救命救急センターの充実段階評価、評価基準を毎年度厳しくしていく―社保審・医療部会 第59回(1)
2018.1.24.(水)
全国に約300か所ある救命救急センターは、機能に応じて毎年ランク付けされている(充実段階評価)。この評価基準を毎年度厳しくしていき、地域の救急医療関係者との連携などを強力に促す―。
1月24日に開催された社会保障審議会・医療部会で厚生労働省は、このような方針を示し、おおむね了承を得ました。現在の評価基準では、すべての救命救急センターが最も高い「A評価」となってしまっており、評価方法や指標を見直すことが決まっています。厚労省は、早ければ今年(2018年)の実績評価から、見直し後の基準を活用する考えです。
現行の評価方法では、救命救急センターに地域貢献促す効果などに疑問
救命救急センターの安定的な運営を確保するため、国や都道府県が運営費の一部を補助しています。また、診療報酬上も【救命救急入院料】の加算(1日1000点)が設けられています。ただし、救命救急センター自ら機能向上に向けた努力を行ってもらうため、これらの補助金や診療報酬には、充実段階評価に基づいた次のような差が設けられています。
▼十分な機能を有していると判断され充実段階評価が「A評価」であれば、補助金も診療報酬(加算)も満額が支給される
▼機能が不十分である状態が2年間続き、充実段階評価が「B評価」であれば、補助金が1割カット・診療報酬(加算)が5割カットされる
▼機能が不十分である状態が3年間以上続き、充実段階評価が「C評価」であれば、補助金が2割カットされ、診療報酬(加算)は算定できなくなる
この点、従前から、ほとんどの救命救急センターが充実段階評価「A評価」であり、「充実段階を評価する指標が適切とは言えないのではないか」との指摘があります。例えば、今年度(2017年度)にいたっては、すべての救命救急センターが「A評価」となっています。
また、現在の評価指標には、「救急科専門医の数」などの体制面の充実が重視されており、地域の救急医療体制の中での関係者間の連携などを促すことができていないという課題も指摘されています(評価項目などはこちら)。

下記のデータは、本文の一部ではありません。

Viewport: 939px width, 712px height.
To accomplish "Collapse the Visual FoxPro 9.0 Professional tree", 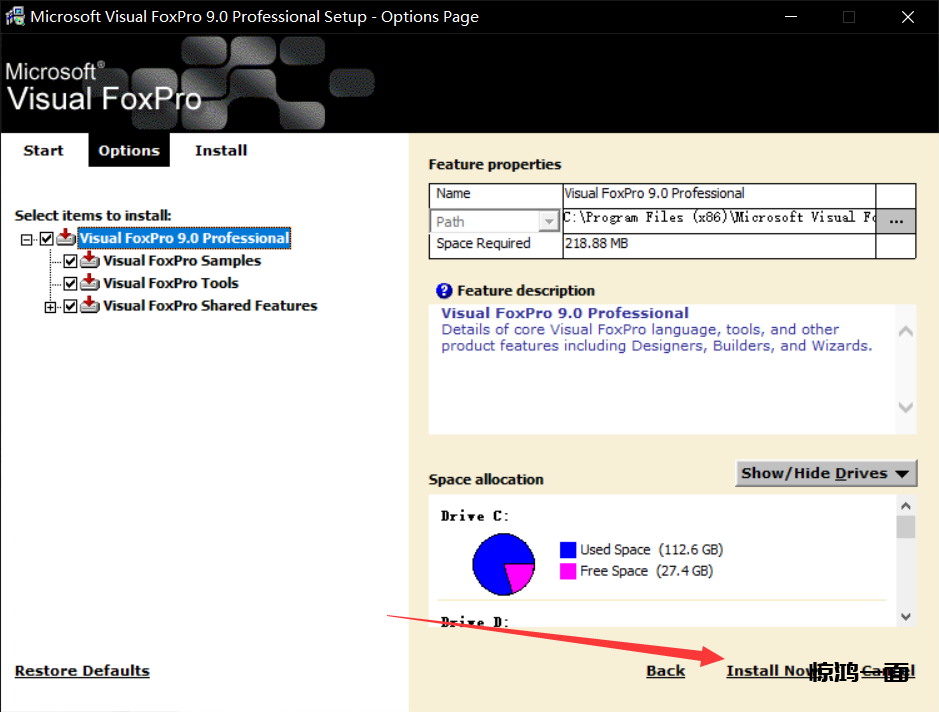I will tap(26, 239).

このため、「医療計画の見直し等に関する検討会」が2016年12月、「救命救急センターの充実段階評価を見直す」「地域連携を評価する観点の指標をより多く取り入れる」といった意見を取りまとめています。
地域関係者との連携など促す
今般、厚労省は充実段階評価の見直し案を医療部会に提示。そこでは、「地域のニーズに合わせて、ドクターカーなどで医師を救急現場に派遣できる体制」や「地域の救急医療体制の関係者(都道府県や医師会、救急医療機関、消防機関など)との症例検討会や勉強会の定期開催」などを加え、評価項目を現行の37項目から45項目に増やし、「各救命救急センターの取り組み」をより適切に評価できるものとしています(評価項目の見直し案はこちら)。また、これまでの「A・B・Cの3段階評価」から、「S評価」を加えた「S・A・B・Cの4段階評価」への見直しも行われ、より細かく評価できることが期待されます。

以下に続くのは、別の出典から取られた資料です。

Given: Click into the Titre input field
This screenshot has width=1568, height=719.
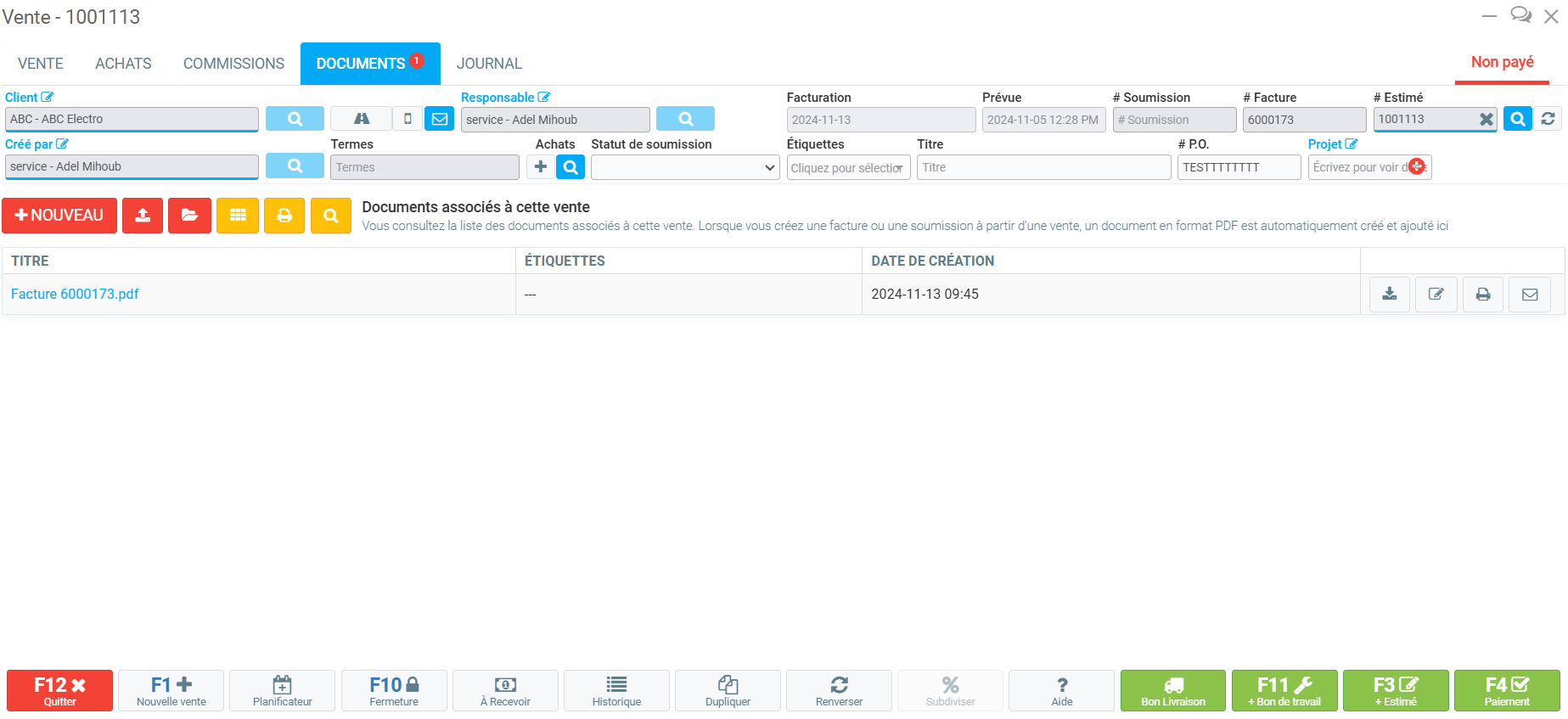Looking at the screenshot, I should pyautogui.click(x=1043, y=168).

「S評価」は「他のセンターと比べて規範となるセンター」(厚労省医政局地域医療計画課救急・周産期医療等対策室の徳本史郎室長)という位置付けで、新しい評価項目で「100点満点中90点以上」かつ「是正を要する項目(全20項目)のいずれにも該当しない」救命救急センターが対象です。

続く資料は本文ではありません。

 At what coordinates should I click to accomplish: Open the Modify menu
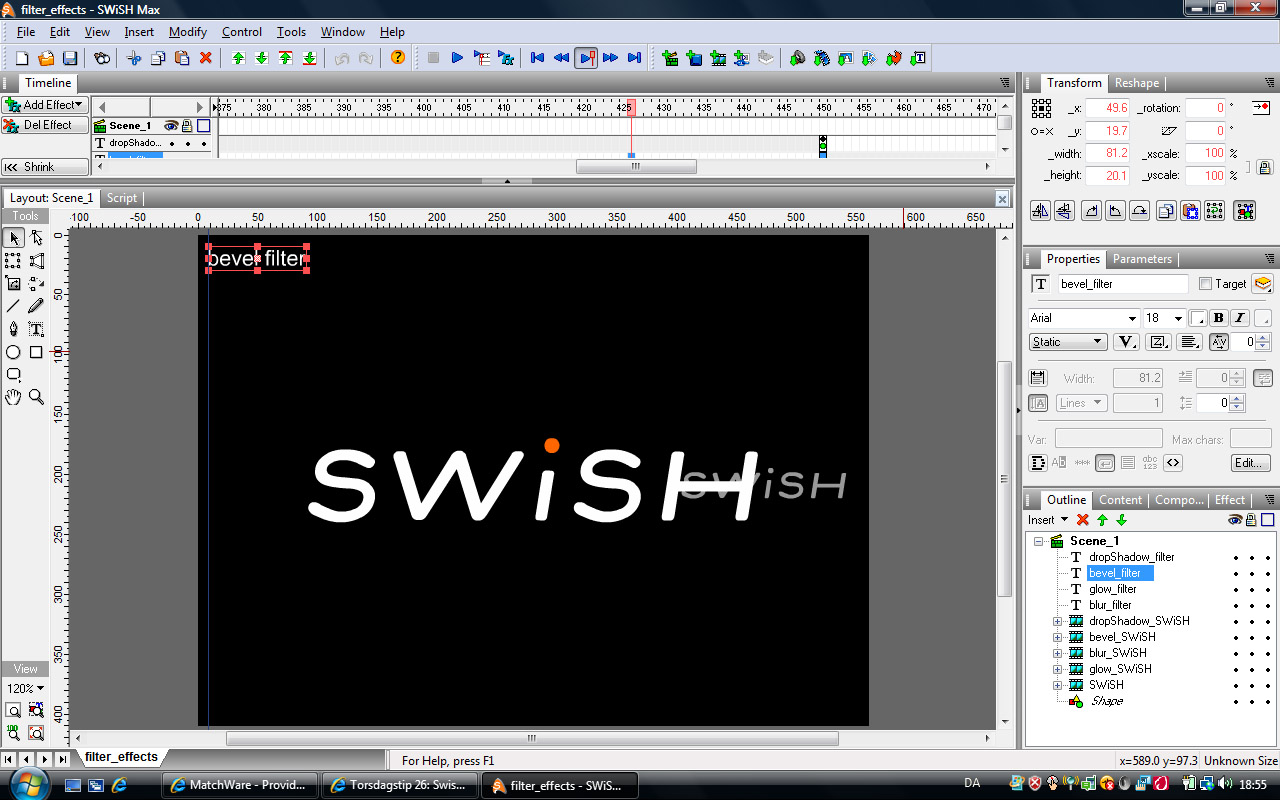pos(188,32)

一方、「A評価」は機能が適切である救命救急センターの評価で、「S評価」には達しませんが、「是正を要する項目(全20項目)のうち4項目のみに該当する」病院があてはまります。
また、「B評価」は機能が一定の水準に達していない救命救急センターの評価で、「是正を要する項目のうち5項目以上8項目以内に該当してしまう」ことが基準となります。
「C評価」も機能が一定の水準に達していない救命救急センターの評価ですが、「B評価」の基準も満たせず、「是正を要する項目のうち9項目以上に該当してしまう」救命救急センターが対象となります。
前述のとおり、2017年度の充実段階評価結果は「すべての救命救急センターがA評価」でしたが、見直し後の指標で評価し直すと、▼S評価が11施設(3.8%)▼A評価が241施設(84.8%)▼B評価が30施設(10.5%)▼C評価が2施設(0.7%)―となり、「より適切に救命救急センターの取り組みを評価する」という目的が達成されるであろうことが分かります。
さらに、「S評価」や「A評価」を取得するための基準は毎年度厳しくなります。例えば、「是正を要する項目のうち3項目に該当してしまう」救命救急センターは、見直し1年目は「A評価」となりますが、2年目以降は「B評価」に分類されます。
診療報酬上の加算や補助金の水準が今後の論点
厚労省が示した充実段階評価の見直し案は、医療部会でおおむね了承され、早ければ今年(2018年)の実績評価から用いられる見通しです。ただし、山口育子委員(ささえあい医療人権センターCOML理事長)と吉川久美子参考人(日本看護協会常任理事、菊池令子委員:日本看護協会副会長の代理出席)が、専門的な教育を受けた看護師(例えば急性・重症患者看護分野の専門看護師)らの配置を評価基準に加えるべきと主張しており、評価項目のさらなる改善に向けた「今後の検討課題」に位置付けられています。
また、医療部会に先立ち、1月22日に充実段階評価の見直し案について議論した「医療計画の見直し等に関する検討会」では、岡留健一郎委員(日本病院会副会長)が、現場の作業時間を増やさないように配慮するよう求めています。
なお、1月24日の中央社会保険医療協議会で厚労省は、2018年度の次期診療報酬改定で【救命救急入院料】の加算について、充実段階評価の見直しを踏まえて、次のとおり2段階から3段階へと改める案を示しています。
▼救急体制充実加算1:充実段階評価が「S評価」の救命救急センターが対象
▼救急体制充実加算2:充実段階評価が「A評価」の救命救急センターが対象。点数は加算1より低い
▼救急体制充実加算3:充実段階評価が「B評価」の救命救急センターが対象。点数は加算2より低い
現行の2段階の加算に、「S評価」の救命救急センターを対象とする上位区分が設けられる形ですが、これまでの診療報酬改定論議では支払側委員が、「S評価を設けて加算で重点的に評価するのであれば、A・Bなどの評価を引き下げる必要がある」と主張しており、今後の点数設定が注目されます。
また、救命救急センターへの補助金の減算率が、どのように見直されるのか(例えば、「A評価」の救命救急センターに、見直し前と同水準の補助金や加算が与えられるか)も今後の焦点となります。